Reproduce each of the following entries word for word, keeping every line unchanged and in its original order.
** Begin MATERIAL FOR THIS TASK **
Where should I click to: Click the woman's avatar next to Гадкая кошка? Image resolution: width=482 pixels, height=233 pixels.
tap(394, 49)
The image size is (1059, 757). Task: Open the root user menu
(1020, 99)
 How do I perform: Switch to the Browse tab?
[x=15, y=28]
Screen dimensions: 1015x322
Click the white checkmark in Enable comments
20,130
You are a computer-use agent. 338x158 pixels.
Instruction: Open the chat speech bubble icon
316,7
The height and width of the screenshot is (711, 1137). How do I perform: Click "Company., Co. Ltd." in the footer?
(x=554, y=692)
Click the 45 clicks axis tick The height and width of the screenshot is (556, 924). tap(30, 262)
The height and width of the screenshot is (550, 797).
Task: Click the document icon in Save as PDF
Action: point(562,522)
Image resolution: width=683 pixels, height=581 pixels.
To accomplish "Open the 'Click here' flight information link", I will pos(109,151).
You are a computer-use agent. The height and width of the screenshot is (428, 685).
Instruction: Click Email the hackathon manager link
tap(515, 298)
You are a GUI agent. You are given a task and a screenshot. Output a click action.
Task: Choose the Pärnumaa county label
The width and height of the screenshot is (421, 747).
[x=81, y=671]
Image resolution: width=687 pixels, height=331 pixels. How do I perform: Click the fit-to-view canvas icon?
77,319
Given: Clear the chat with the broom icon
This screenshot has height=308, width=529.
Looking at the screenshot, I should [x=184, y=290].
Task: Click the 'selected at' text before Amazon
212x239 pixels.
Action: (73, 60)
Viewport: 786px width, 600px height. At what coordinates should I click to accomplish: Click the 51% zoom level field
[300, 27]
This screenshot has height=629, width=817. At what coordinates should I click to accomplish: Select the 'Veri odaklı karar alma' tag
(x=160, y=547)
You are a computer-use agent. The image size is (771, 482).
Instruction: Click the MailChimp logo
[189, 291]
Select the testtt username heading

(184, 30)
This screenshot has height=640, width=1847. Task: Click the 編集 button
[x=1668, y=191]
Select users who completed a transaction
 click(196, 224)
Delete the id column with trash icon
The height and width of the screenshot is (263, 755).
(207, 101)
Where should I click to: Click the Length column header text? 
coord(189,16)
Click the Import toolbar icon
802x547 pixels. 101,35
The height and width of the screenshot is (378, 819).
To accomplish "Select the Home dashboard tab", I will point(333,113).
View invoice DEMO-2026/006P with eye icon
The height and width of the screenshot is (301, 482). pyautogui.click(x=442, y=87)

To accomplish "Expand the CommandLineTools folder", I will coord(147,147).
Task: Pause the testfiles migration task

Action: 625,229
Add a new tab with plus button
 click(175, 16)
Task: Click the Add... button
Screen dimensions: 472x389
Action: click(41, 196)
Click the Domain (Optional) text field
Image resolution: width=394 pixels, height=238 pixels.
** End MATERIAL FOR THIS TASK **
§ EXPECTED OUTPUT:
Where should I click to: Click the woman's avatar next to Гадкая кошка? Image resolution: width=482 pixels, height=233 pixels.
tap(394, 49)
The image size is (1059, 757). Task: Open the root user menu
(1020, 99)
 How do I perform: Switch to the Browse tab?
[x=15, y=28]
Screen dimensions: 1015x322
Click the white checkmark in Enable comments
20,130
You are a computer-use agent. 338x158 pixels.
Instruction: Open the chat speech bubble icon
316,7
The height and width of the screenshot is (711, 1137). How do I perform: Click "Company., Co. Ltd." in the footer?
(x=554, y=692)
Click the 45 clicks axis tick The height and width of the screenshot is (556, 924). tap(30, 262)
The height and width of the screenshot is (550, 797).
Task: Click the document icon in Save as PDF
Action: point(562,522)
Image resolution: width=683 pixels, height=581 pixels.
To accomplish "Open the 'Click here' flight information link", I will pos(109,151).
You are a computer-use agent. The height and width of the screenshot is (428, 685).
Instruction: Click Email the hackathon manager link
tap(515, 298)
You are a GUI agent. You are given a task and a screenshot. Output a click action.
Task: Choose the Pärnumaa county label
The width and height of the screenshot is (421, 747).
[x=81, y=671]
Image resolution: width=687 pixels, height=331 pixels. How do I perform: Click the fit-to-view canvas icon?
77,319
Given: Clear the chat with the broom icon
This screenshot has height=308, width=529.
Looking at the screenshot, I should [x=184, y=290].
Task: Click the 'selected at' text before Amazon
212x239 pixels.
Action: (73, 60)
Viewport: 786px width, 600px height. At what coordinates should I click to accomplish: Click the 51% zoom level field
[300, 27]
This screenshot has height=629, width=817. At what coordinates should I click to accomplish: Select the 'Veri odaklı karar alma' tag
(x=160, y=547)
You are a computer-use agent. The image size is (771, 482).
Instruction: Click the MailChimp logo
[189, 291]
Select the testtt username heading

(184, 30)
This screenshot has height=640, width=1847. Task: Click the 編集 button
[x=1668, y=191]
Select users who completed a transaction
 click(196, 224)
Delete the id column with trash icon
The height and width of the screenshot is (263, 755).
(207, 101)
Where should I click to: Click the Length column header text? 
coord(189,16)
Click the Import toolbar icon
802x547 pixels. 101,35
The height and width of the screenshot is (378, 819).
To accomplish "Select the Home dashboard tab", I will point(333,113).
View invoice DEMO-2026/006P with eye icon
The height and width of the screenshot is (301, 482). pyautogui.click(x=442, y=87)

To accomplish "Expand the CommandLineTools folder", I will coord(147,147).
Task: Pause the testfiles migration task

Action: 625,229
Add a new tab with plus button
 click(175, 16)
Task: Click the Add... button
Screen dimensions: 472x389
Action: click(41, 196)
Click the Domain (Optional) text field
Image resolution: width=394 pixels, height=238 pixels.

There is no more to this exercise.